#### Aim of the task
Say whether each statement agrees with the forum thread on Alibre, answering yes or no and quoting the deciding words: (a) John S bought the full standard package, normally $999, for $99. (b) Kermit describes his laptop as 10 years old. (c) zeeprogrammer reports that the support and upgrade offers run $400 and up.

I have created a couple of the parts as dxf files and imported them to sheetcam and it all works. So as soon as I decide it done I ought to be able to cut all the parts on my Jet knee mill in just a couple hours.

This is the first time Ive designed a project so fully. I usually start assembling pieces and hacking away at parts as I go. Alibre is making the design a very simple process.


----------



## deere_x475guy (Aug 14, 2009)

Well I know this is an old thread but I just finally got Alibre to work on my laptop and Alibre was kind enough to get me the 30 trial version again. I wasn't able to use it before but I think they changed the install some. I just finished the extrude lesson and made a print from it with dimensions and I am now onto the Revolve lesson. Wish me luck..


----------



## CrewCab (Aug 14, 2009)

deere_x475guy  said:
			
		

> Wish me luck..



Good luck Bob ;D ........... we'll be interested to hear how you get on with it though 

CC


----------



## John S (Aug 14, 2009)

Just a heads up, they are having a one off special sale and selling the full standard package which should be $999 for $99.00

No not a typo ninety nine US dollars.

Bought it last night and it's not crippled in any way.

Go to top of the page at http://www.alibre.com

John S.


----------



## CrewCab (Aug 15, 2009)

Cheers John 

CC


----------



## NickG (Aug 15, 2009)

John,

When I tried to do it it asked me to contact my local reseller? It mentions something about the offer only being valid in US and Canada. Was this the same for you or did you just put your card in and pay $99?

I have the free version and love it but it's too limited!

Cheers,

Nick


----------



## zeeprogrammer (Aug 15, 2009)

Hi John,

Do you have any idea when the 'limited time offer' ends?

Did you receive the package as a download? Can it be saved off to disc in case the computer dies?

Can the 'Standard' edition be added to or upgraded later?

Does it take a more powerful computer than a 'standard' laptop? (I have an HP Pavilion.)

Thanks.


----------



## Kermit (Aug 15, 2009)

I clicked through the links to get to the 'page'. It's only a field of fill in the blank boxes wanting your name email and usage data about cad program usage. 

Appearantly they contact you through email with the offer...

If I had something more than this 12 year old laptop I'd jump on this so fast the wife wouldn't know the money was gone till I was making parts... 



Kermit


----------



## dsquire (Aug 15, 2009)

NickG 
zeeprogrammer 

I was just checking into this and it looks like a basic version. No support and no upgrades. It looks to me like you only get what you pay for. I think that they do this kind of deal just a bit before they bring out the next newest greatest version to try and suck you in get your money. ;D ;D

Hope this helps

Cheers

Don


----------



## zeeprogrammer (Aug 15, 2009)

That's right. (But 'basic' is 'standard'.) If you put in your info and press 'Learn More'...they'll have two or three offers for support and upgrades (Aah...that answered one of my questions.) $400 and up.

Thanks Don.


----------



## dsquire (Aug 15, 2009)

Kermit  said:
			
		

> I clicked through the links to get to the 'page'. It's only a field of fill in the blank boxes wanting your name email and usage data about cad program usage.
> 
> Appearantly they contact you through email with the offer...
> 
> ...



Kermit

You have to give them all your information first then click for more information and the next screen will come up and give you more details. If you don't buy you can be sure that you will get an offer every week for the next year to buy it for half price. That happened to me the last time I tried their free offer.

#### Raw data
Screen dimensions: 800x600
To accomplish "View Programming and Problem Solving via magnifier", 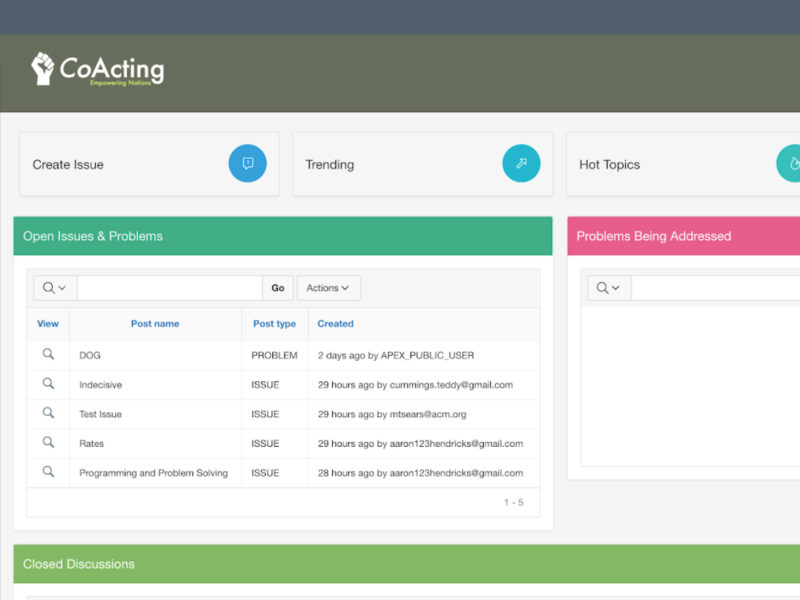I will point(48,472).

#### Answer to the task
(a) Yes: "selling the full standard package which should be $999 for $99.00" and "Bought it last night"
(b) No: "this 12 year old laptop"
(c) Yes: "$400 and up."